By the time I got around to booking, the cheapest flights to Italy for the rugby weekend were inbound to Venice, last Friday, and outbound on Monday from Milan. So making a virtue of inconvenience, and spending the same amount overall, I turned the trip into a mini InterRail tour, visiting four cities in three days.
Rugby aside, there was a secondary motivation: to try out my Duolingo Italian course, now seven weeks old.
Exposing my vocabulary to a variety of accents would be a test. But I was encouraged by the constant positivity from my online app, which every day since New Year’s Day had sent me a flame-emoji and the message “You’re killing it”, while reminding me to log in for my daily lesson.
I now realise that what I had been killing was the language itself.
Certainly, my 55-day slaughter campaign did not seem to impress any actual Italians. Even when they knew what I was asking, they almost always answered me in English.
And mostly I didn’t get that far.
Despite carrying a copy of La Gazzetta dello Sport, trying to look bored, and not taking pictures of food, I was usually addressed in English before opening my mouth. You don't have to kill it on such occasions. The phrase you were mentally practising dies prenatally, of natural causes.
This wasn’t all me, I’m sure. The march of English as the global language is unstoppable: everyone you meet now seems to speak it.
And in fact, my beginner’s Italian did produce one notable triumph, although that was also depressing, in two different ways.
It happened in Venice, where I spent a pleasant Friday night strolling the maze of back streets, aimlessly. When the day-trippers are gone, especially in February, you can still seem to have the city to yourself.
So I was ambling through yet another deserted picture-postcard view when, not for the first time, I had to side-step dog droppings.
In this case, it was an unusually substantial consignment, and somebody had stuck a newspaper to it, with the message scrawled in large letters: “Io sono un cane. Il mio padrone è una merda.”
There was one word there that somehow hasn’t yet featured on my Duolingo course. But thanks to French, and the context, I guessed its meaning. Hence my grim triumph in being able to translate the phrase: “I am a dog. My owner is a shit.”
Hence also a dispiriting insight into the plight of being a local anywhere, even Venice. You may be lucky enough to own an apartment here, and yet there will still be small things that oppress you.
Alas for the human condition.
Twenty-four hours later, in not dissimilar vein, I was in Bologna, strolling a medieval street called the Via Malcontenti.
There are two versions of how this name arose. One is that the original Malcontents were a family of that surname. The other is that this was the route along which prisoners were once led to execution.
Judging by the amount of another great Italian word on display – graffiti – there are are plenty of malcontents in Bologna still. But it’s also a charming city, full of old architecture and young students. Having hosted a university since 1088, it is Europe’s original college town, where Dante and Boccaccio used to hang out. And you can still somehow feel the buzz of learning everywhere.

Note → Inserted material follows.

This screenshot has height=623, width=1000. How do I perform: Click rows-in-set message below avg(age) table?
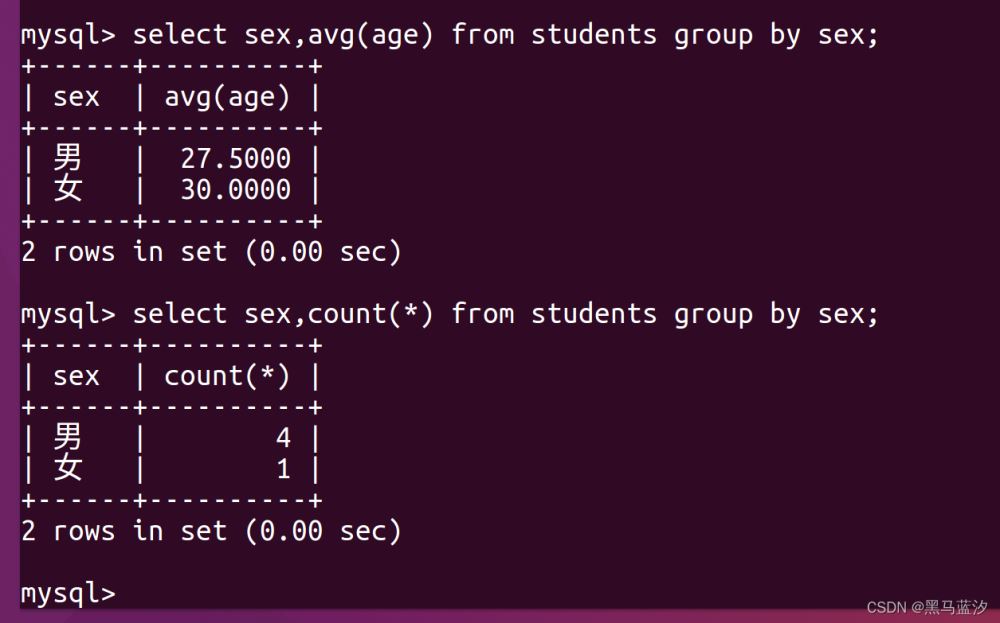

Either that or it was Duolingo nagging me to log in.
On my only previous visit to Bologna, a brief stopover on an actual InterRail trip in 1986, I had not made it beyond the train station. The city was known as “Red Bologna” then, being a communist stronghold. But my only memory of that visit is of our group trying the negotiate the use of the station toilets, which were guarded by a fiercely capitalist cleaning lady, who would not let us past without payment of a bourgeois fee in lira.
I can’t recall being aware then, and was astonished to need reminding now, that the same station had been the scene only a few summers earlier of Italy’s worst postwar atrocity. That was in 1980, when neo-fascists bombed a crowded waiting room. Eighty-five people died.
Italy has its political problems still, I know. Some of them have been caused by EU membership and by the currency that replaced the Lira.
Even so, it’s useful to reflect that, in the lifetimes of some of us who don’t consider ourselves old, it was still fighting the second World War.